An extensive cryptocurrency phishing campaign named FreeDrain, discovered by SentinelOne and Validin, has been actively stealing digital assets from crypto wallets for several years using sophisticated SEO manipulation and free-tier web services. Over 38,000 sub-domains associated with the FreeDrain campaign, which use cloud infrastructure such as Amazon S3 and Azure Web Apps to mimic legitimate crypto wallet interfaces, have been identified. Victims are typically redirected to phishing sites from search engine queries about wallets, where they are tricked into entering their wallet's seed phrases. The operation is largely driven by actors working within the Indian Standard Time zone and appears highly organized, operating mostly during standard weekday hours. Techniques employed by the attackers include leveraging the trust in platforms like gitbook.io, webflow.io, and github.io to lure victims; they also use generative AI for content creation and spamdexing to enhance SEO visibility. Once a seed phrase is submitted on these phishing pages, the attacker's automated systems can drain funds from the wallets within minutes. The FreeDrain operation represents a significant example of modern, scalable phishing frameworks that expertly utilize both technological innovations and social engineering tactics. Additional cyber threats related to cryptocurrency, like Inferno Drainer and malvertising campaigns utilizing Facebook ads to distribute malware, continue to challenge digital security landscapes.

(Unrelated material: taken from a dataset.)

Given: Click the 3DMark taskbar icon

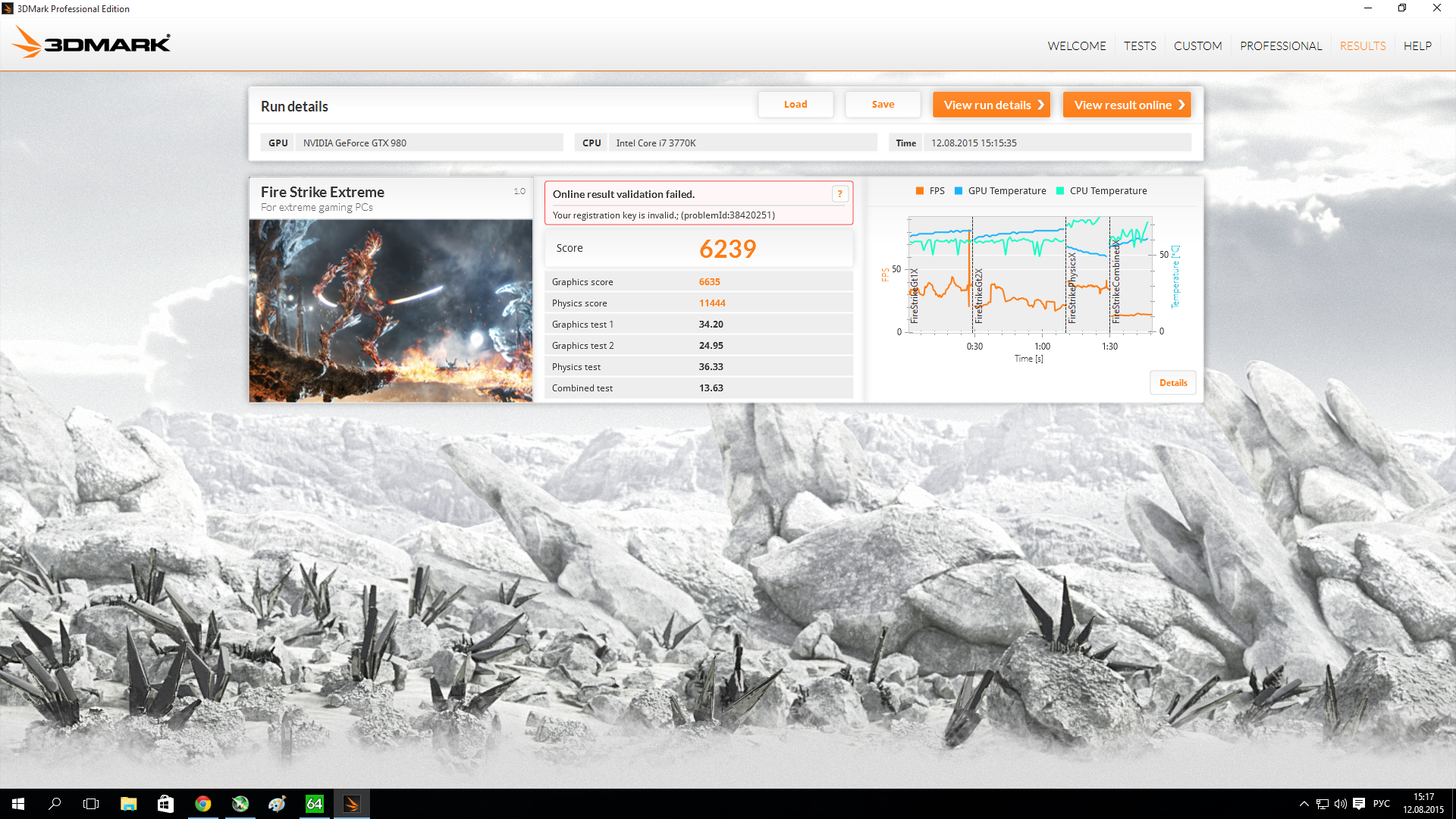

Insight Partners, a major venture capital firm, disclosed a data theft incident impacting sensitive investor and employee information due to a cyberattack on January 16, 2025. The breach occurred through a sophisticated social engineering attack, allowing unauthorized access to certain IT systems for one day. Despite the breach, Insight Partners confirmed that there were no disruptions to their ongoing business operations. An ongoing investigation with a hired eDiscovery vendor intends to establish the extent of the breach and identify affected individuals. Exposed data varies and could impact personal and financial security of the investors and employees involved. Affected parties are being advised to change passwords, enable two-factor authentication, and monitor financial activities closely. Initial notifications to potentially impacted individuals will be carried out in waves starting in the coming days. To date, no information regarding the breach has appeared on ransomware sites or extortion portals, leaving the attackers unidentified.

SonicWall has issued patches for three critical vulnerabilities in the SMA 100 Series devices, enabling remote code execution. Attackers could potentially escalate privileges to administrator level, write files, and execute them at the root level by exploiting these security flaws. The addressed vulnerabilities could allow an attacker with SMA SSL-VPN user account access to modify system directories and elevate privileges. One of the vulnerabilities, CVE-2025-32819, may have been exploited as a zero-day, with previous incidents suggesting active exploitation. Previously identified vulnerabilities in the SMA 100 Series, including some from 2021 and 2023, have been actively exploited according to recent findings. The fixes are included in the newly released firmware version 10.2.1.15-81sv, and users are urged to upgrade their devices to this latest version to ensure security against these issues.